Input data START

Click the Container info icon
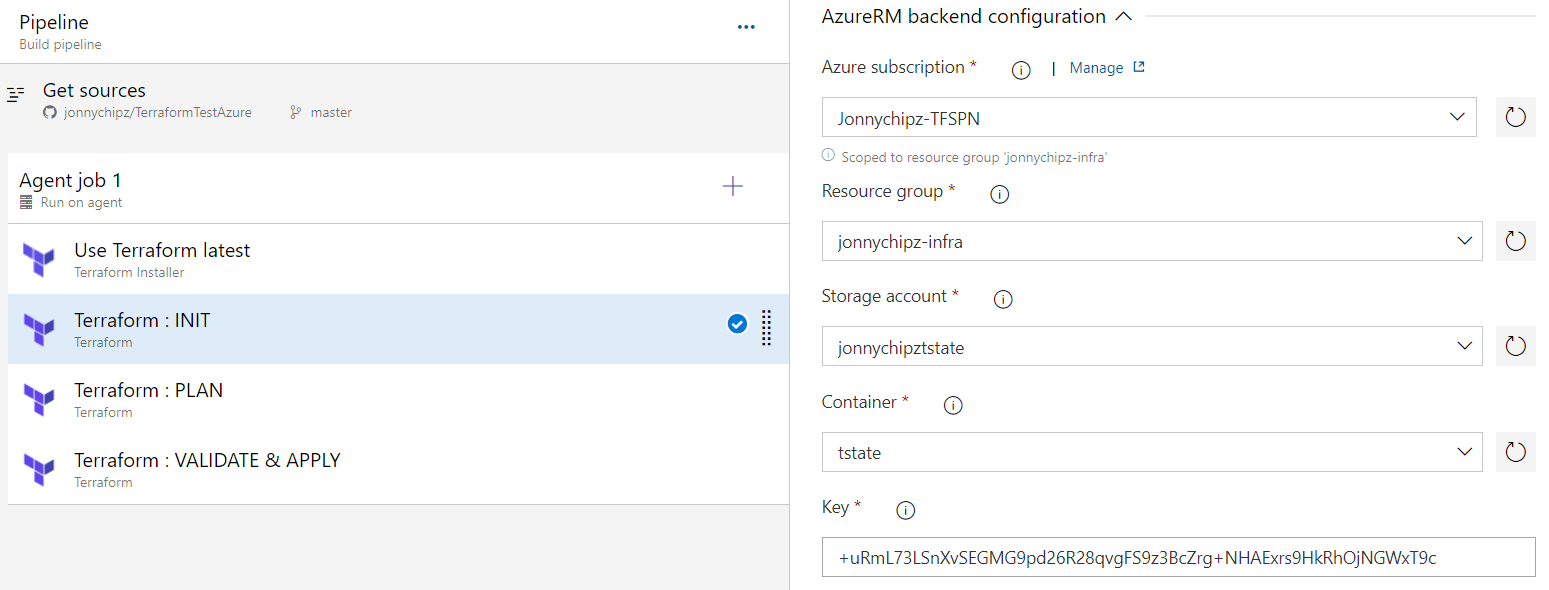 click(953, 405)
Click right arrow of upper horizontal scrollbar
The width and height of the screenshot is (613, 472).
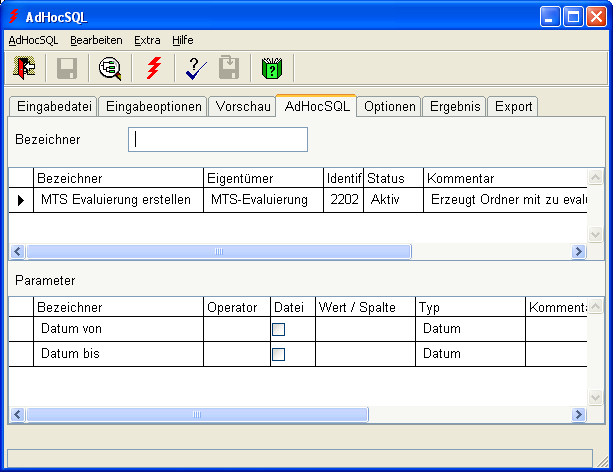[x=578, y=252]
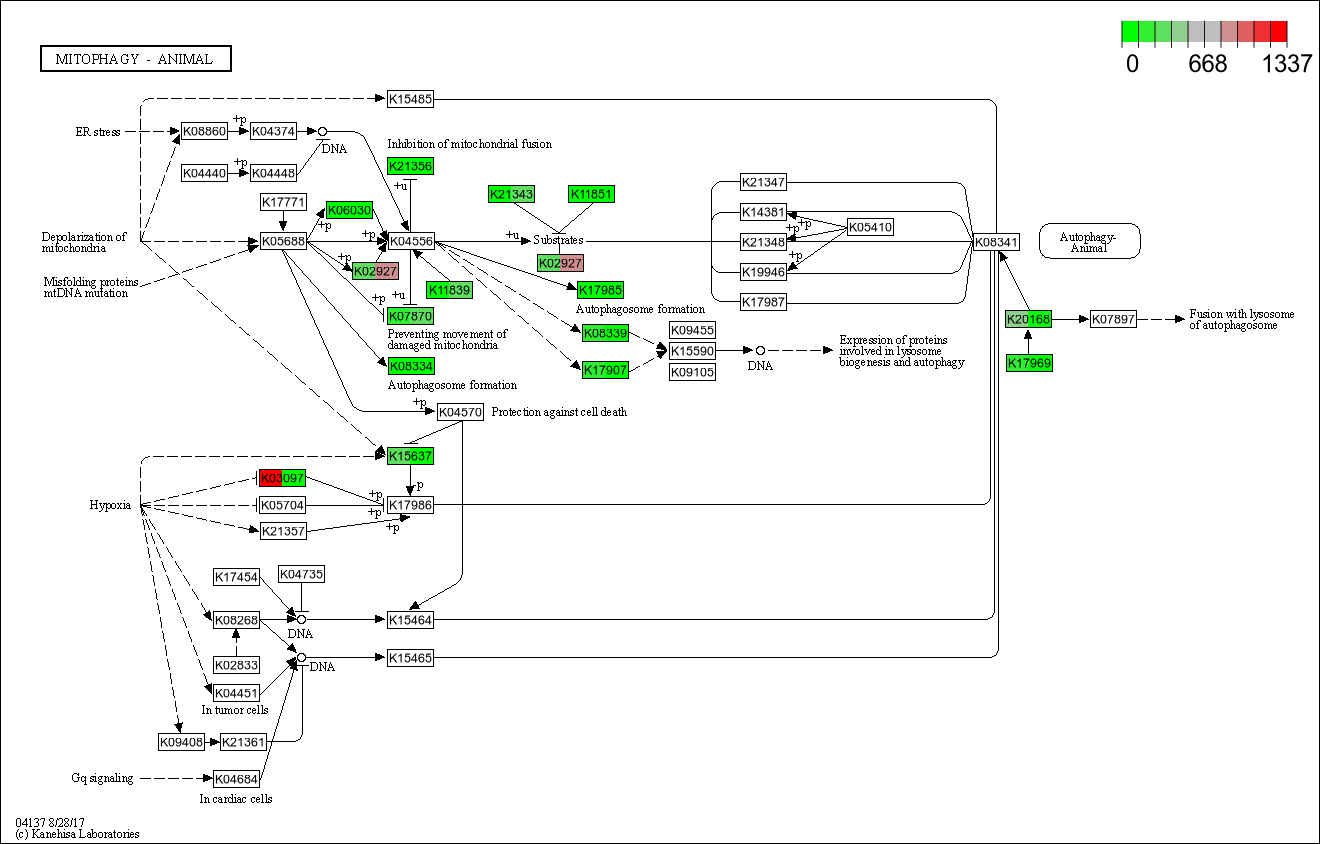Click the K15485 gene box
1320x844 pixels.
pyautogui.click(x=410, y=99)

Input data END

How to complete this task:
From start to finish, output the listing exactly, but omit its pictures.

Result of this task:
Click the Container info icon
 click(953, 405)
Click right arrow of upper horizontal scrollbar
The width and height of the screenshot is (613, 472).
[x=578, y=252]
Click the K15485 gene box
1320x844 pixels.
pyautogui.click(x=410, y=99)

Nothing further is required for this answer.